Stimulation of α7 nicotinic acetylcholine receptor inhibits CD14 and the toll-like receptor 4 expression in human monocytes

The lipopolysaccharide (LPS)-receptor complex, CD14/toll-like receptor 4, is known to play a role in the immune responses during sepsis. Excessive inflammation and tumor necrosis factor (TNF)-α synthesis have been reported to cause morbidity and mortality in endotoxemia and sepsis. Cell-to-cell interaction through the engagement between intercellular adhesion molecule 1, B7.1, and CD40 on monocytes and their ligands on T cells has been suggested to play a role in the inflammatory response such as TNF-α and interleukin 10 production. Nicotine, with the stimulation of the nicotinic acetylcholine receptor α7 subunit (α7-nAChR), has now become the focus of attention because of its anti-inflammatory effects. However, little is known about the mechanism of the inhibitory effects induced by nicotine on the LPS-induced immune responses.
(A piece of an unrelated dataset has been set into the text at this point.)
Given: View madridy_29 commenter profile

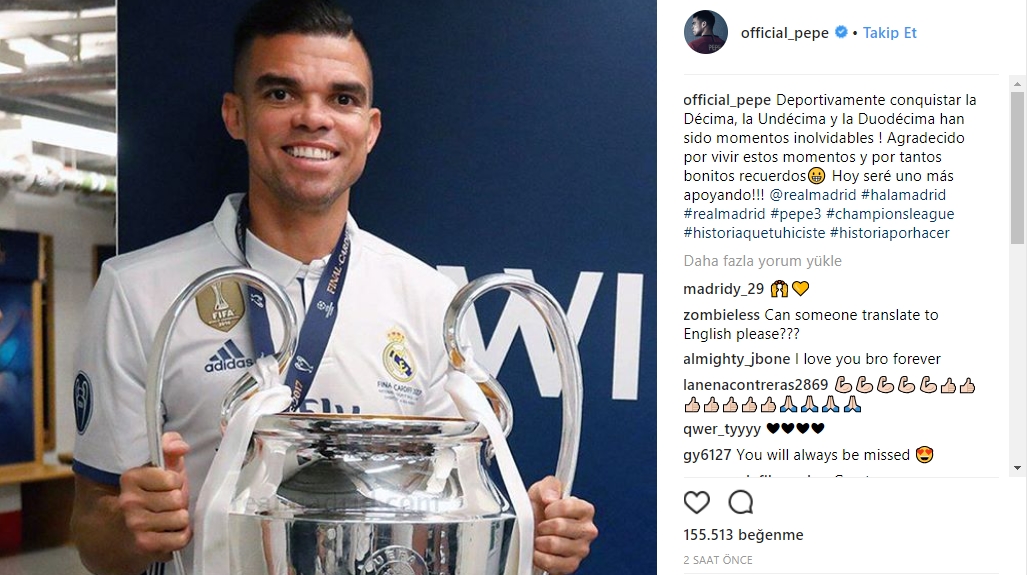Looking at the screenshot, I should (x=723, y=289).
In the present study, we found that nicotine suppressed the expression of CD14, toll-like receptor 4, intercellular adhesion molecule 1, B7.1, and CD40 on monocytes and the production of TNF-α, but not interleukin 10, in human peripheral blood mononuclear cells in the presence of LPS. The actions of nicotine were reversed by a nonselective and a selective α7-nAChR antagonist, mecamylamine and α-bungarotoxin, respectively. Therefore, nicotine might inhibit the LPS receptor complex expression via α7-nAChR, thus leading to a decrease in the adhesion molecule expression and TNF-α production. Moreover, we demonstrated that a nuclear factor-κB and a p38 mitogen-activated protein kinase inhibitor mimicked the actions of nicotine in the presence of LPS. These results suggested that the nuclear factor-κB and p38 mitogen-activated protein kinase might be involved in the actions of nicotine.